_Objective_.
Copy out all the records below, swapping every "GUI agent" for "desktop assistant" and leaving everything else the same.

_Rows_.
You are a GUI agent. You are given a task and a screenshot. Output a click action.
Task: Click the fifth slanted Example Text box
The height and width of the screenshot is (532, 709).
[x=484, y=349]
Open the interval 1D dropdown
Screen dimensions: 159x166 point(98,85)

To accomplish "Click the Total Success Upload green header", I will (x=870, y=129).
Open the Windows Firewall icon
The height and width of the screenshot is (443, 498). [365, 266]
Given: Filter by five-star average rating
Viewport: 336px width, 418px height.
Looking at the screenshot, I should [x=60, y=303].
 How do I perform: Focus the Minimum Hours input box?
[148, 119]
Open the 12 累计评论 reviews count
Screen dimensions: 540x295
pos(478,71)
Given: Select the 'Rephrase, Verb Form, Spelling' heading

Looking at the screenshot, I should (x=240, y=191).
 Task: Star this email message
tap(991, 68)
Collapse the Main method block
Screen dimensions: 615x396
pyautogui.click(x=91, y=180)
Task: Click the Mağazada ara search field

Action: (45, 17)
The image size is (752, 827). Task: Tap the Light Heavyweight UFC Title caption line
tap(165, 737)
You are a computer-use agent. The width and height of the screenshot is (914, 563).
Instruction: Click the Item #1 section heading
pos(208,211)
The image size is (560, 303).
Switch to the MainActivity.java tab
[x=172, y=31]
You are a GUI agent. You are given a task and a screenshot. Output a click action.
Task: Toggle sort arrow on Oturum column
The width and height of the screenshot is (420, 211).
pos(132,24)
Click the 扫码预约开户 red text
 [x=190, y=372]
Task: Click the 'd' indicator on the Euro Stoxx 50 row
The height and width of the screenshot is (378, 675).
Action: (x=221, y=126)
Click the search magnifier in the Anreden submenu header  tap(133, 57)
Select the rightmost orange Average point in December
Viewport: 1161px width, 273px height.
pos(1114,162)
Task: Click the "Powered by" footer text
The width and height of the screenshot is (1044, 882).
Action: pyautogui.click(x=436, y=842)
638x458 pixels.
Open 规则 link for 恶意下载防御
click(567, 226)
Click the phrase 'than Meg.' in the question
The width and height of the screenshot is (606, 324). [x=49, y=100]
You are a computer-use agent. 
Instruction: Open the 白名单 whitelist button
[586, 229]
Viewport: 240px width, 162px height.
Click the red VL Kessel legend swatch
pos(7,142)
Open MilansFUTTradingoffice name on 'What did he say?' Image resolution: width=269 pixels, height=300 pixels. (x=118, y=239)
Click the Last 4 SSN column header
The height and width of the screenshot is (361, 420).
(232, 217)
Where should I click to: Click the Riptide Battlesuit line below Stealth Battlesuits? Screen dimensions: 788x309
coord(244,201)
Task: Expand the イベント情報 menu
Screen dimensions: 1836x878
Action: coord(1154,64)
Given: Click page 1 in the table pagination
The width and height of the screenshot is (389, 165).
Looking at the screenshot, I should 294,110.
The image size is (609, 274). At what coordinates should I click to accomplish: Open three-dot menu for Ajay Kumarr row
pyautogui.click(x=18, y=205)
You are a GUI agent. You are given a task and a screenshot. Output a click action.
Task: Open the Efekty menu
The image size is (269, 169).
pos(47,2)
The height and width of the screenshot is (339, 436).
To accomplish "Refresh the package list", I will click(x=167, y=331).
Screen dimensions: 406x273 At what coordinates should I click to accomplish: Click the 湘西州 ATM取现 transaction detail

_Result below_.
You are a desktop assistant. You are given a task and a screenshot. Output a click action.
Task: Click the fifth slanted Example Text box
The height and width of the screenshot is (532, 709).
[x=484, y=349]
Open the interval 1D dropdown
Screen dimensions: 159x166 point(98,85)

To accomplish "Click the Total Success Upload green header", I will (x=870, y=129).
Open the Windows Firewall icon
The height and width of the screenshot is (443, 498). [365, 266]
Given: Filter by five-star average rating
Viewport: 336px width, 418px height.
Looking at the screenshot, I should [x=60, y=303].
 How do I perform: Focus the Minimum Hours input box?
[148, 119]
Open the 12 累计评论 reviews count
Screen dimensions: 540x295
pos(478,71)
Given: Select the 'Rephrase, Verb Form, Spelling' heading

Looking at the screenshot, I should (x=240, y=191).
 Task: Star this email message
tap(991, 68)
Collapse the Main method block
Screen dimensions: 615x396
pyautogui.click(x=91, y=180)
Task: Click the Mağazada ara search field

Action: (45, 17)
The image size is (752, 827). Task: Tap the Light Heavyweight UFC Title caption line
tap(165, 737)
You are a computer-use agent. The width and height of the screenshot is (914, 563).
Instruction: Click the Item #1 section heading
pos(208,211)
The image size is (560, 303).
Switch to the MainActivity.java tab
[x=172, y=31]
You are a desktop assistant. You are given a task and a screenshot. Output a click action.
Task: Toggle sort arrow on Oturum column
The width and height of the screenshot is (420, 211).
pos(132,24)
Click the 扫码预约开户 red text
 [x=190, y=372]
Task: Click the 'd' indicator on the Euro Stoxx 50 row
The height and width of the screenshot is (378, 675).
Action: (x=221, y=126)
Click the search magnifier in the Anreden submenu header  tap(133, 57)
Select the rightmost orange Average point in December
Viewport: 1161px width, 273px height.
pos(1114,162)
Task: Click the "Powered by" footer text
The width and height of the screenshot is (1044, 882).
Action: pyautogui.click(x=436, y=842)
638x458 pixels.
Open 规则 link for 恶意下载防御
click(567, 226)
Click the phrase 'than Meg.' in the question
The width and height of the screenshot is (606, 324). [x=49, y=100]
You are a computer-use agent. 
Instruction: Open the 白名单 whitelist button
[586, 229]
Viewport: 240px width, 162px height.
Click the red VL Kessel legend swatch
pos(7,142)
Open MilansFUTTradingoffice name on 'What did he say?' Image resolution: width=269 pixels, height=300 pixels. (x=118, y=239)
Click the Last 4 SSN column header
The height and width of the screenshot is (361, 420).
(232, 217)
Where should I click to: Click the Riptide Battlesuit line below Stealth Battlesuits? Screen dimensions: 788x309
coord(244,201)
Task: Expand the イベント情報 menu
Screen dimensions: 1836x878
Action: coord(1154,64)
Given: Click page 1 in the table pagination
The width and height of the screenshot is (389, 165).
Looking at the screenshot, I should 294,110.
The image size is (609, 274). At what coordinates should I click to accomplish: Open three-dot menu for Ajay Kumarr row
pyautogui.click(x=18, y=205)
You are a desktop assistant. You are given a task and a screenshot. Output a click action.
Task: Open the Efekty menu
The image size is (269, 169).
pos(47,2)
The height and width of the screenshot is (339, 436).
To accomplish "Refresh the package list", I will click(x=167, y=331).
Screen dimensions: 406x273 At what coordinates should I click to accomplish: Click the 湘西州 ATM取现 transaction detail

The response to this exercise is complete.